BEGIN DATA RECORDS

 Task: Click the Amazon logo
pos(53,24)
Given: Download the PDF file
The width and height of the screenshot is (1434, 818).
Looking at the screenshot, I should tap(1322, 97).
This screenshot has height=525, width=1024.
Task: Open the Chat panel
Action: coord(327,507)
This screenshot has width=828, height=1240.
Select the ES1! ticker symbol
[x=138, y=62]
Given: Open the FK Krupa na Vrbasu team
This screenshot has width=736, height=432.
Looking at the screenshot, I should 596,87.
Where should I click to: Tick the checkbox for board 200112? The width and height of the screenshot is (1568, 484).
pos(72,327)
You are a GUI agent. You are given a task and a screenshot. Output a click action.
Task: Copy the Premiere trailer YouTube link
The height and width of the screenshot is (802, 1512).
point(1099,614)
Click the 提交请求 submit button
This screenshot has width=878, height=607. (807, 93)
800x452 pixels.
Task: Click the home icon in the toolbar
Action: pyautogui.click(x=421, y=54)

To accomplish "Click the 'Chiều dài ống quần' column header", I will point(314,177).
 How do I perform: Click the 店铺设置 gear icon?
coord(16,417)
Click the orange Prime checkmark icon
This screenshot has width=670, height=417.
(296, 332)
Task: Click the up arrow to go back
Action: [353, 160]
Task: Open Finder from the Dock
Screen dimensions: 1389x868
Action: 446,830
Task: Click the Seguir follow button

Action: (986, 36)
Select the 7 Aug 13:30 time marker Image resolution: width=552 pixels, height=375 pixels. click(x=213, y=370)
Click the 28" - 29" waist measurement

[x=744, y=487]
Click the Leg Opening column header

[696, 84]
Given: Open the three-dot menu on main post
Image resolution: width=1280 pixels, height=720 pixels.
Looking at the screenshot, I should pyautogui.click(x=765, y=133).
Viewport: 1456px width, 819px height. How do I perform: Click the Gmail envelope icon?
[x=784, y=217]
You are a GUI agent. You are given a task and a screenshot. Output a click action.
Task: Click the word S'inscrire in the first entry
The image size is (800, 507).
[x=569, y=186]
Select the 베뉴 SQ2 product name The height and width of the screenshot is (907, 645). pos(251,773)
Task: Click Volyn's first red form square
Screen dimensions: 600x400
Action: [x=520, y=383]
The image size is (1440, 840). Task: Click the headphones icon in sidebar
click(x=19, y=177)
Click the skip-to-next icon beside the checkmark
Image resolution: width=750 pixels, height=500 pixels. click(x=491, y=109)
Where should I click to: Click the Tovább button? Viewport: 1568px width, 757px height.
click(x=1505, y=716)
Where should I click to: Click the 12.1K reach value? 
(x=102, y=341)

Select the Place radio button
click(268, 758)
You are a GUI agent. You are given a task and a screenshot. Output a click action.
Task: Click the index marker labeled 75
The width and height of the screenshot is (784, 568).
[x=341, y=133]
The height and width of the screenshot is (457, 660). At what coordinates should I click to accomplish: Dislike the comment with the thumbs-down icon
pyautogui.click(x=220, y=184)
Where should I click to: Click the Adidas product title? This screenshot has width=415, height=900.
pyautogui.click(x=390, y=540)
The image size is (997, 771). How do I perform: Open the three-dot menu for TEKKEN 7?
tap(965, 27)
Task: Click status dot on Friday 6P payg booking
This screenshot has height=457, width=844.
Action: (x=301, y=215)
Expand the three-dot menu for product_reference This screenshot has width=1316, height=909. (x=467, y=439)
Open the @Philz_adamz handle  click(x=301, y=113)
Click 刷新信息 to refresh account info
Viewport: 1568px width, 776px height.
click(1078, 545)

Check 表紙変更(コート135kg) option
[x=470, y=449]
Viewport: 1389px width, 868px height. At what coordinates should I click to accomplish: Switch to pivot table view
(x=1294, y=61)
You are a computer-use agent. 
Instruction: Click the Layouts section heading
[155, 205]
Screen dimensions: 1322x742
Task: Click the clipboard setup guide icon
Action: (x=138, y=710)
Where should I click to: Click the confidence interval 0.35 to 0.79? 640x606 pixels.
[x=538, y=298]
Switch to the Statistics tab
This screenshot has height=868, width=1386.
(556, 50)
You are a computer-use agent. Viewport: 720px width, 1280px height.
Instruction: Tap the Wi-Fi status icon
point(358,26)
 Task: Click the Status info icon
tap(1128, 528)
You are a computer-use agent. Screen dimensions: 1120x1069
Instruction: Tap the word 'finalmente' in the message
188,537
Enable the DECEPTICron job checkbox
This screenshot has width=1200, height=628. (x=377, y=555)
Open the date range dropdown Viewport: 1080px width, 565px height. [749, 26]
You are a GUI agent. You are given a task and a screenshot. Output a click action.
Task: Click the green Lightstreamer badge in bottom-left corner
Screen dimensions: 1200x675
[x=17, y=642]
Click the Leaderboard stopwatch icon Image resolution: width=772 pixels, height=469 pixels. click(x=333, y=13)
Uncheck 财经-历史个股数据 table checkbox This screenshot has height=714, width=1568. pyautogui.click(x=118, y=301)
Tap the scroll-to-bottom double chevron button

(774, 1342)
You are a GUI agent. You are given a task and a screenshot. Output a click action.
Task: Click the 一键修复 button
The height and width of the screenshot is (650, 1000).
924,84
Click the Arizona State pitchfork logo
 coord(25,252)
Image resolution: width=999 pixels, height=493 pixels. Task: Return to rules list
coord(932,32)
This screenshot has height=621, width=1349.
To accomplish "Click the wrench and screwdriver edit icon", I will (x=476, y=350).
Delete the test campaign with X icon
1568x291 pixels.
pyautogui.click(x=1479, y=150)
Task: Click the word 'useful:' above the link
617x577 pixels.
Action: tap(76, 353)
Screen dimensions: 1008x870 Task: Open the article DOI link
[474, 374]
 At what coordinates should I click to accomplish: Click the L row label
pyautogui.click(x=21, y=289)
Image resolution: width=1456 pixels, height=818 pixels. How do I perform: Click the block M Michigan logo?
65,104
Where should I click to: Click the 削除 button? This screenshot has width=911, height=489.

END DATA RECORDS

__TASK ITEM__:
Would you please write out, exactly and with no other lines, the stretch of the listing above from the line containing "The height and width of the screenshot is (457, 660)." through the line containing "Task: Click the 一键修复 button"?

__ANSWER BELOW__:
The height and width of the screenshot is (457, 660). At what coordinates should I click to accomplish: Dislike the comment with the thumbs-down icon
pyautogui.click(x=220, y=184)
Where should I click to: Click the Adidas product title? This screenshot has width=415, height=900.
pyautogui.click(x=390, y=540)
The image size is (997, 771). How do I perform: Open the three-dot menu for TEKKEN 7?
tap(965, 27)
Task: Click status dot on Friday 6P payg booking
This screenshot has height=457, width=844.
Action: (x=301, y=215)
Expand the three-dot menu for product_reference This screenshot has width=1316, height=909. (x=467, y=439)
Open the @Philz_adamz handle  click(x=301, y=113)
Click 刷新信息 to refresh account info
Viewport: 1568px width, 776px height.
click(1078, 545)

Check 表紙変更(コート135kg) option
[x=470, y=449]
Viewport: 1389px width, 868px height. At what coordinates should I click to accomplish: Switch to pivot table view
(x=1294, y=61)
You are a computer-use agent. 
Instruction: Click the Layouts section heading
[155, 205]
Screen dimensions: 1322x742
Task: Click the clipboard setup guide icon
Action: (x=138, y=710)
Where should I click to: Click the confidence interval 0.35 to 0.79? 640x606 pixels.
[x=538, y=298]
Switch to the Statistics tab
This screenshot has height=868, width=1386.
(556, 50)
You are a computer-use agent. Viewport: 720px width, 1280px height.
Instruction: Tap the Wi-Fi status icon
point(358,26)
 Task: Click the Status info icon
tap(1128, 528)
You are a computer-use agent. Screen dimensions: 1120x1069
Instruction: Tap the word 'finalmente' in the message
188,537
Enable the DECEPTICron job checkbox
This screenshot has width=1200, height=628. (x=377, y=555)
Open the date range dropdown Viewport: 1080px width, 565px height. [749, 26]
You are a GUI agent. You are given a task and a screenshot. Output a click action.
Task: Click the green Lightstreamer badge in bottom-left corner
Screen dimensions: 1200x675
[x=17, y=642]
Click the Leaderboard stopwatch icon Image resolution: width=772 pixels, height=469 pixels. click(x=333, y=13)
Uncheck 财经-历史个股数据 table checkbox This screenshot has height=714, width=1568. pyautogui.click(x=118, y=301)
Tap the scroll-to-bottom double chevron button

(774, 1342)
You are a GUI agent. You are given a task and a screenshot. Output a click action.
Task: Click the 一键修复 button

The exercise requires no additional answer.